### Document section
Asian shares mostly rose Wednesday, despite overnight losses on Wall Street and continuing fears about an outbreak of a new virus that began in China.
The Nikkei 225 rose 1.0% in afternoon trading to 23,415.30. Australia’s S&P/ASX 200 added 0.4% to 7,144.60. South Korea’s Kospi declined 0.2% to 2,204.66. Hong Kong’s Hang Seng added 0.4% to 27,635.93, while the Shanghai Composite edged up 0.1% to 2,986.34.
Adding to optimism, new virus cases in China have been falling, with 1,749 new infections and 136 new deaths announced on Wednesday. But data are showing disruptions to manufacturing, retailing and tourism.
“Collapse in demand due to COVID-19 remains the key worry for the markets across the globe as the disease continues its spread,” said Prakash Sakpal, economist for Asia at ING.
Japan reported its third straight month of a trade deficit in January and like the rest of Asia is enduring a downturn in tourism. Some controls have been set on travel to and from China and other places suffering from outbreaks of the virus.
Trade is likely to be a “major drag” on Japan’s economic growth this quarter, Tom Learmouth of Capital Economics said in a commentary. He is forecasting a 0.6% decrease in GDP in the January-March quarter linked to disruptions from the virus.
The gains in Asian trading followed a modest loss on U.S. stock indexes, which gave up some of their solid gains from the past two weeks.
######
### Data provided
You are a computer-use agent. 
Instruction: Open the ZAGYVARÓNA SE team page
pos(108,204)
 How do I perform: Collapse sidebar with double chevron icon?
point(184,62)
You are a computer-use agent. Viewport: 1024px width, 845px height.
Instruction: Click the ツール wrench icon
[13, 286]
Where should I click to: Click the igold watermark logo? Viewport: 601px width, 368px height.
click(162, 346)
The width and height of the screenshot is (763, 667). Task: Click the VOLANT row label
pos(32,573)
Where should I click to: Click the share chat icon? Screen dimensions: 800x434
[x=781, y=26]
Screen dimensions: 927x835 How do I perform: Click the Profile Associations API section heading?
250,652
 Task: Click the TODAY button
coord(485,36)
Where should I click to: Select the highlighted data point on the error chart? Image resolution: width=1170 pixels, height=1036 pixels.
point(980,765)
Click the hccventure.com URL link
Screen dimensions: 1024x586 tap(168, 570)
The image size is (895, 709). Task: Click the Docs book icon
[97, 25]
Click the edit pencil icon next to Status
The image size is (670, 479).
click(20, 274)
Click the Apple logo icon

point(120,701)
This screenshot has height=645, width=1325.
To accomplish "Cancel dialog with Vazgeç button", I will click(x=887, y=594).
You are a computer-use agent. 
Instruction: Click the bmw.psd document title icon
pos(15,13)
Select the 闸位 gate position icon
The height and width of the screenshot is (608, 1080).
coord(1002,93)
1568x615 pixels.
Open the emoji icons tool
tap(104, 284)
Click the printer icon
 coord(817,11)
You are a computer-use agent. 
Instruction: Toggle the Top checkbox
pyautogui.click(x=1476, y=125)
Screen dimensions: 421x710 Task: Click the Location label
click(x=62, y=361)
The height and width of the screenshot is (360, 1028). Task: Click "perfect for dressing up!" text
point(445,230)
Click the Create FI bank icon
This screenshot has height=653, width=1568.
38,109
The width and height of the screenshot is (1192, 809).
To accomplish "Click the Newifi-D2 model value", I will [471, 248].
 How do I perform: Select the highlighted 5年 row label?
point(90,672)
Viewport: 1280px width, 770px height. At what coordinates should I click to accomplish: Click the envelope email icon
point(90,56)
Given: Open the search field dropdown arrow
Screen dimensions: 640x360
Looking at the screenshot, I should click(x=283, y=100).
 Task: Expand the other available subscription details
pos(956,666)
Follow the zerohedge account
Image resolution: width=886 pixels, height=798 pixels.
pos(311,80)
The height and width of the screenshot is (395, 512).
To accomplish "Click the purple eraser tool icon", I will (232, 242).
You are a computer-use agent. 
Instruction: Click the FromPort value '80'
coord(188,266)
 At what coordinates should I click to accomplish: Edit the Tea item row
######
→ Tasks
1. In the report on Asian shares, rewrite the passage starting at "Japan reported its" and ending at "past two weeks.", replacing "trade deficit" with "trade shortfall".
2. Continue the report on Asian shares from the point where it stops.

→ Answers to each task
1.
Japan reported its third straight month of a trade shortfall in January and like the rest of Asia is enduring a downturn in tourism. Some controls have been set on travel to and from China and other places suffering from outbreaks of the virus.
Trade is likely to be a “major drag” on Japan’s economic growth this quarter, Tom Learmouth of Capital Economics said in a commentary. He is forecasting a 0.6% decrease in GDP in the January-March quarter linked to disruptions from the virus.
The gains in Asian trading followed a modest loss on U.S. stock indexes, which gave up some of their solid gains from the past two weeks.

2.
Banks and technology stocks accounted for most of the decline.
The S&P 500 index fell 0.3% to 3,370.29. The benchmark index remains just below its all-time high set on Friday. The Dow Jones Industrial Average slid 0.6% to 29,232.19, while the Nasdaq recovered from an early slide, inching up 0.1% to 9,732.74.
The Russell 2000 index of smaller company stocks fell 0.2% to 1,683.52.
Monday was a holiday in the U.S. for Presidents’ Day.
“The longer this goes on, the greater the focus is going to be on how much is this going to impact companies like Apple, which is considered not only a bellwether in tech, but a bellwether for the market overall,” said Randy Frederick, vice president of trading & derivatives at Charles Schwab.
Despite the ongoing uncertainty over the viral outbreak, investors have appeared to be willing to buy back into the market after dips.
The S&P 500 has ended higher the past two weeks and is holding onto a 4.5% gain this month.
For the most part, investors are betting that the economic fallout from the outbreak will be limited to the first three months of this year, Frederick said. But if companies signal that they expect lingering effects on their business into the second quarter, investors could become less eager to jump back into the market.
“There are just so many people out there that think every dip is a buying opportunity, and so far, they’ve been rewarded,” Frederick said. “We’re going to see that for a while, until we have a really big downturn and people really get hurt by it. We just haven’t had that in a long time.”